Thursday, January 31, 2008

"Run Advertised Programs" with a limited account

If you have SCCM installed and you have an advertisement that has no manditory time then the user will see it in the Run Advertised programs (or add/remove depending on their settings) An issue has occured that if you are running in a locked down enviroment you might have a problem when sending advs down. We have our systems locked down so only a very few systems have Admin Rights. Even the IT dept runs with limited rights. We only use our admin account when necessary. The problem arises if you have this situation:

User only mode
No Manditory time on Advertisement
No Network Access Account

Bits 2.5 will fail at 99% or just not even start. Even though the Access Account is not used it prevents the download from occuring. When the same settings are used with an admin the problem is not seen. The solution is to configure a user account for use as the Network Access Account and downloads will work. Hopefully this will be fixed in the SP1 that should be out First Quarter of 2008

Wednesday, January 23, 2008

SCCM upgrade II

Well it seems I have it up and running, now I just need to configure everything. Seems that I needed the Enterprise AD admins to grant some permissions on the certificates for us little people. I was seeing that my certificate was not a valid cert and that SLL Client Authentication was not on the cert. As soon as that was solved I was able to add 2 computers to the SCCM computer collection. Of course it was well after work and I was very happy after fighting it for 3 days.

Monday, January 21, 2008

SCCM upgrade problems

Well I ran into some problems today while working on my SCCM upgrade. Seems I have a MP problem. It looks like my certificate might not have all the necessary options such as Client Authentication. I am waiting for the Enterprise guys to check the certificate. It is all install correctly and working but alas the clients can't talk to the server. There are multiple certificate problems. Well I will let you know exactly what was wrong and how I fixed it

Thursday, January 3, 2008

Patch Managment, the restart method

I have been asked and responded many times on various forums on how I do my patch management. Granted every organization is different so take it with a grain of salt.
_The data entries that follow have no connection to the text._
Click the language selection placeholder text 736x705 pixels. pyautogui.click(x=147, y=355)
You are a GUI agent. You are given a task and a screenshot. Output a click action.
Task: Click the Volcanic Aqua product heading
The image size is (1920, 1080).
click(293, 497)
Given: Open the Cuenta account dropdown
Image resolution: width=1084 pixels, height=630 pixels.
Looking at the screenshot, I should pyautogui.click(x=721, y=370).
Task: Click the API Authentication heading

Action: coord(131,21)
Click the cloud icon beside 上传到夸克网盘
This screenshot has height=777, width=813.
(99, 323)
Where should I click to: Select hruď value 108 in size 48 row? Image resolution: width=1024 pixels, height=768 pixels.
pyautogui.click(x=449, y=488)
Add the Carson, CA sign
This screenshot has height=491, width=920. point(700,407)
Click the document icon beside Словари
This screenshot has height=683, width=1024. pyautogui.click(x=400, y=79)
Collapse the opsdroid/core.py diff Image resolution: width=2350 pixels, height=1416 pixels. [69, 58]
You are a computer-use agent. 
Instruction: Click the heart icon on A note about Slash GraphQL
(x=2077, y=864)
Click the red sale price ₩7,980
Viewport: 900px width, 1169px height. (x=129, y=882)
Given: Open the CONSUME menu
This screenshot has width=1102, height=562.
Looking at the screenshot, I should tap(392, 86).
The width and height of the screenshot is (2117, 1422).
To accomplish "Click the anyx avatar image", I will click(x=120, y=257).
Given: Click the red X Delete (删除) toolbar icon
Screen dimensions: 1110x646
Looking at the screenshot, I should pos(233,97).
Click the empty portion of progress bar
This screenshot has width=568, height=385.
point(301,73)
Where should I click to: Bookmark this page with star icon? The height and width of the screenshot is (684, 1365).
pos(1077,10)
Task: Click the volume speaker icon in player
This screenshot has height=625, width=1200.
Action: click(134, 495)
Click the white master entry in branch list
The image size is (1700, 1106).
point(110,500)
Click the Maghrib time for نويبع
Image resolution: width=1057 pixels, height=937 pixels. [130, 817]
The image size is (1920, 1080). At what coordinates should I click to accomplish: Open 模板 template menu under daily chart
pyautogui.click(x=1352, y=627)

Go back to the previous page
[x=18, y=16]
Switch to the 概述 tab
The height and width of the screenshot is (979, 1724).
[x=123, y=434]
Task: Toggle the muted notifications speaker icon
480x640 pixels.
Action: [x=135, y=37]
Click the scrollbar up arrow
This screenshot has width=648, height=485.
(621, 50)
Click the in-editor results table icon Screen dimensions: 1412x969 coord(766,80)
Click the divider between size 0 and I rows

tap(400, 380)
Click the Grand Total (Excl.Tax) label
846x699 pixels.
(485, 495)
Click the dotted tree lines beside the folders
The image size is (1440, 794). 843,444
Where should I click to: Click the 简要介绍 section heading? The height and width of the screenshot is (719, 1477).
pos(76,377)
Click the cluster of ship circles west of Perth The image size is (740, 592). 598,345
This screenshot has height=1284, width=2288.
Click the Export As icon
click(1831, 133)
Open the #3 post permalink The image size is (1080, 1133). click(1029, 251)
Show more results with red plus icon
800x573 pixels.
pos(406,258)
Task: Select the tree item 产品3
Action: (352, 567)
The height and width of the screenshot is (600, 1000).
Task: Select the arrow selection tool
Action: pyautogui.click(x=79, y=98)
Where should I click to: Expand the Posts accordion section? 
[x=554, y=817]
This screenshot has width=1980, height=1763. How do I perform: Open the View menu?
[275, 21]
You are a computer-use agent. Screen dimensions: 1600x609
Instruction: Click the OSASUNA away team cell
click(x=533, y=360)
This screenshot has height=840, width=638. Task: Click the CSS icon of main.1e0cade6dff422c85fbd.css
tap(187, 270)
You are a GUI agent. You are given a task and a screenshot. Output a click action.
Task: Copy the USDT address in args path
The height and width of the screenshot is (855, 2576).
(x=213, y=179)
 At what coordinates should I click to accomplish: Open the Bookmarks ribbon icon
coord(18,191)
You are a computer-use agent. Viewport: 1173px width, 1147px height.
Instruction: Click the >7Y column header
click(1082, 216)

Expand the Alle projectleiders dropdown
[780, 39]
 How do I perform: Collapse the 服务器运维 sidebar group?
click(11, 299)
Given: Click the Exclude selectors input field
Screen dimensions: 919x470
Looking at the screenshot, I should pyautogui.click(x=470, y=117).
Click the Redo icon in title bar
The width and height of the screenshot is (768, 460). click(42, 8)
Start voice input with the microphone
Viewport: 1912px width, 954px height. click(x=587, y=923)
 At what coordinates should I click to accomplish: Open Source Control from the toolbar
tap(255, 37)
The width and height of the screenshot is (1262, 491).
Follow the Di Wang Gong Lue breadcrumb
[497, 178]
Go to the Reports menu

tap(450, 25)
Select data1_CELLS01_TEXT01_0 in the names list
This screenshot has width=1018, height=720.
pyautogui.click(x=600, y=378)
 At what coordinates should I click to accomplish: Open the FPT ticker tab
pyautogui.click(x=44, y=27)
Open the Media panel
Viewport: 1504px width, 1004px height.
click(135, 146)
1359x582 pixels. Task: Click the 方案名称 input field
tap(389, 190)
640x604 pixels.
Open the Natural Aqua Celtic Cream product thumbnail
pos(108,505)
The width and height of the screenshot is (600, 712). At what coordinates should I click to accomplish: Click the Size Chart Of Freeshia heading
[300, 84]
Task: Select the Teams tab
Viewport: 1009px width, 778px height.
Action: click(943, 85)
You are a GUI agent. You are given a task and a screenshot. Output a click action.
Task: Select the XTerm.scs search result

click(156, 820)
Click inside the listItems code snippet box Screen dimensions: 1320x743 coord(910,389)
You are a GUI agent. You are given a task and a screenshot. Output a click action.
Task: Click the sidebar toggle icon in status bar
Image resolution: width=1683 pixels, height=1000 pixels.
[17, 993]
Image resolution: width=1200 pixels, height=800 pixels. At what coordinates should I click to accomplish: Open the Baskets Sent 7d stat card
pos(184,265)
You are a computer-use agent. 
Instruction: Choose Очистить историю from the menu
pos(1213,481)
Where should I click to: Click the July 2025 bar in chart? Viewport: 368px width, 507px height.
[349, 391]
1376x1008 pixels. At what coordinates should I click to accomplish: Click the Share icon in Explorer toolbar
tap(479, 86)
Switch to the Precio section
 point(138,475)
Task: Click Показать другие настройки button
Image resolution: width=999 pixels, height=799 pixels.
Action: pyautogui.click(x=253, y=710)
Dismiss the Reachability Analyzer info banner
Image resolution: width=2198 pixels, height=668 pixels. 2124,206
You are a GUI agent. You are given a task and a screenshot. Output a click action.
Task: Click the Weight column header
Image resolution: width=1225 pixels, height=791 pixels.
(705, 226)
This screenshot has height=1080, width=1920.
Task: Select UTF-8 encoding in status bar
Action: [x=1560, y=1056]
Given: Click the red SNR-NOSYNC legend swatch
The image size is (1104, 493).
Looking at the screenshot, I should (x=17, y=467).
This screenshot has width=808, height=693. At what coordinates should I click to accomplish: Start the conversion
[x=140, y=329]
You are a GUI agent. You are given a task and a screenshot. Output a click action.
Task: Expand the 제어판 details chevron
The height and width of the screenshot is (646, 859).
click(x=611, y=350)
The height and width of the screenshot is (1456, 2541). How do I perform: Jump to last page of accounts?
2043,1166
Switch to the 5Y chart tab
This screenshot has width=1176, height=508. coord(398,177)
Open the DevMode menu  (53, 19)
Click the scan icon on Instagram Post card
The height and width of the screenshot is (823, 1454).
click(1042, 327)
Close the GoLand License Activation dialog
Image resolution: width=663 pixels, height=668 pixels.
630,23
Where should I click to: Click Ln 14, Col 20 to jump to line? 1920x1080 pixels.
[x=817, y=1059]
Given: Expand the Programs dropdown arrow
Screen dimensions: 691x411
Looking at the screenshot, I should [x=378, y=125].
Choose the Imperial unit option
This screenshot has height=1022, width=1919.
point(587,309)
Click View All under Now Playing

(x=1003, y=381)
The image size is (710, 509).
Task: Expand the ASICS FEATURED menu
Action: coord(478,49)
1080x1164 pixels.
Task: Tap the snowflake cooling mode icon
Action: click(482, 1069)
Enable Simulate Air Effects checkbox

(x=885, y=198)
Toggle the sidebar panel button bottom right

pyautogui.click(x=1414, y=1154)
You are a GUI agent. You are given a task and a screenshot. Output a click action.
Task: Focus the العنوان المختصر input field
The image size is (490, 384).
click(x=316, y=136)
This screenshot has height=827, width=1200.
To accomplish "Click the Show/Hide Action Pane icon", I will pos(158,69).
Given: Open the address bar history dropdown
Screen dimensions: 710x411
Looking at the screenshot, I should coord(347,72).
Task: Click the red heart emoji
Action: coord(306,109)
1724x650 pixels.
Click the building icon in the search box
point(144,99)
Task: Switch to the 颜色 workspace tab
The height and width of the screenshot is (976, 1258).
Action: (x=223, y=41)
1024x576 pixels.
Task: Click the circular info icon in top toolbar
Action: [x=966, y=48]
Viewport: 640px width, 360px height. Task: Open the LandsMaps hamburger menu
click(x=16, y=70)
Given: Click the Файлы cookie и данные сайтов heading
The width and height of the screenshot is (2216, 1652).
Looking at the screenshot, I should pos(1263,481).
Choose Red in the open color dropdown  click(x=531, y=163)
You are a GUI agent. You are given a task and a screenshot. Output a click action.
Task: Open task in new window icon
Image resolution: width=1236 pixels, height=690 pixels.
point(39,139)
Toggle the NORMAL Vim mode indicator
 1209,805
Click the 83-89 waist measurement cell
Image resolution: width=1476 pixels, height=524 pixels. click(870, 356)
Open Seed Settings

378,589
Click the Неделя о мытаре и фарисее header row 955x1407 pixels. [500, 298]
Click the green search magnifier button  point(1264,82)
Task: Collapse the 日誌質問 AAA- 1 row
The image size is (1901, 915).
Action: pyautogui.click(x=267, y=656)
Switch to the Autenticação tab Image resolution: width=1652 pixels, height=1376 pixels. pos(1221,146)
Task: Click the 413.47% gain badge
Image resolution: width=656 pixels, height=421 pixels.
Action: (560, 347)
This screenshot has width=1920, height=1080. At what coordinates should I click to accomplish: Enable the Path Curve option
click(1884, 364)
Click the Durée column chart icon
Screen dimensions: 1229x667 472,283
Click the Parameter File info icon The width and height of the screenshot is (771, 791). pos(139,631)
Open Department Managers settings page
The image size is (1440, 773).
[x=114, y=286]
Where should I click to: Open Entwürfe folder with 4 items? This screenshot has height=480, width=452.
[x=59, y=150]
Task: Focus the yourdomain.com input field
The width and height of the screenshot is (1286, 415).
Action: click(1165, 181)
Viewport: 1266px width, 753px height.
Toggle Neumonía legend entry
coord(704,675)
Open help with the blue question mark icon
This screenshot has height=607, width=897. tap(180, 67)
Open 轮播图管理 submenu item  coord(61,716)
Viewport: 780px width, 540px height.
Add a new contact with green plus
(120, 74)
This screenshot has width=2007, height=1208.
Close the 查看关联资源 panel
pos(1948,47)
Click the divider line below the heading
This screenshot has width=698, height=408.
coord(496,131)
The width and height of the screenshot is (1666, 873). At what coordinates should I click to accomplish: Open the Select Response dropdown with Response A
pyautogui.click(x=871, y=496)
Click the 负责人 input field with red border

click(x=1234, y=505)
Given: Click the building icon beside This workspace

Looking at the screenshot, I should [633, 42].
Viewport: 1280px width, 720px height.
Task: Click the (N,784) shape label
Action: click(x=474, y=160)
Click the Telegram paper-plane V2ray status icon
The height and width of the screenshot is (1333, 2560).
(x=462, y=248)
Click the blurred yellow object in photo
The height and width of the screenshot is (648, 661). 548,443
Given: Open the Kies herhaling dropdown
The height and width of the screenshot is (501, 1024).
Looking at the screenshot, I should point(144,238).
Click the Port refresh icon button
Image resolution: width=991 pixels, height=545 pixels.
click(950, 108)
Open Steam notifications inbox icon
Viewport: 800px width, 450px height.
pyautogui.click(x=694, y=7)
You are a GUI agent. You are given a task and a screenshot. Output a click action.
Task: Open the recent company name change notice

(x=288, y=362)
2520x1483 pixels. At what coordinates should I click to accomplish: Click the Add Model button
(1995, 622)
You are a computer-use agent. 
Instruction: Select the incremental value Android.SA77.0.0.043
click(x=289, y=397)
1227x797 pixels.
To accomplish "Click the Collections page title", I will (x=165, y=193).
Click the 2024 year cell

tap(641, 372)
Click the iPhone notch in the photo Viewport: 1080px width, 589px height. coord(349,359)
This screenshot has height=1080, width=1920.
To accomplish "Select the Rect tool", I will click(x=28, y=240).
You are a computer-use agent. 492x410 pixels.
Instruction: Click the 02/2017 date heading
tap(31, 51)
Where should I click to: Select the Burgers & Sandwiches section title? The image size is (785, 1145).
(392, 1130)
In an organization that is only 8am to 5pm with some people working late or early and where IT has been been given the power to control the machines on Patch Tuesday from 8pm to 6am here is what I do.

1. My patches are set to pre authorize and not have any user interaction
2. Patches are approved and setup to install by 4pm on Patch Tuesday
3. A system scan is done at 4:30pm when I can be assured the computers are on
4. A WOL packet is sent all over the state to all machines by 6pm, we have an inhouse software for this
5. A system scan is done at 7:30pm when I can be assured the computers are on
6. At 8pm all logged out machines are started and restarted when complete
7. At 11pm all logged on machines are patched and restarted when complete
8. At 1 AM all machines are restarted and scanned and patched again.
9. This is done every 3 hours until 5am when they are all set to stop. This insures that if a computer failed to install a patch that it will retry and have a restart if something happened
10. At 9:30AM a system scan is done for the morning report
11. At 10am patch install is set to install logged in/logged out but popup a message to the user for a restart


Out side of this we have a collection for each MS07-0XX patch and a Collection that has the previous scan package version. This is so we can target HTA popup messages. On unscanned machines (scan package version is current -1) we push a message box as soon as it comes on line and so the users understands a scan is about to start and then a patch will begin. On Thursday we send down a popup for the MS07-0XX patch subcollections with apopup telling the user they are missing a patch and to be aware it will attempt to install. If they recieve it more than 3 times they are to notify us. This means a patch is having an issue and IT needs to check it out.

This requires many complex collections and adv but we can have more than 80% patched the night of patch tuesday and then catch the rest later. These could be laptops, computers in closets, or messed up machines.